[Collected data entries]
####################

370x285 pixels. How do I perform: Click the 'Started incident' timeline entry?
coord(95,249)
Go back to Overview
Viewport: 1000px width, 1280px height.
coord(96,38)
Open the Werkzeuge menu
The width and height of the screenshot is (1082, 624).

####################

• [What you have to do]: Reproduce every record above, word for word.

• [Completed exercise]:
370x285 pixels. How do I perform: Click the 'Started incident' timeline entry?
coord(95,249)
Go back to Overview
Viewport: 1000px width, 1280px height.
coord(96,38)
Open the Werkzeuge menu
The width and height of the screenshot is (1082, 624).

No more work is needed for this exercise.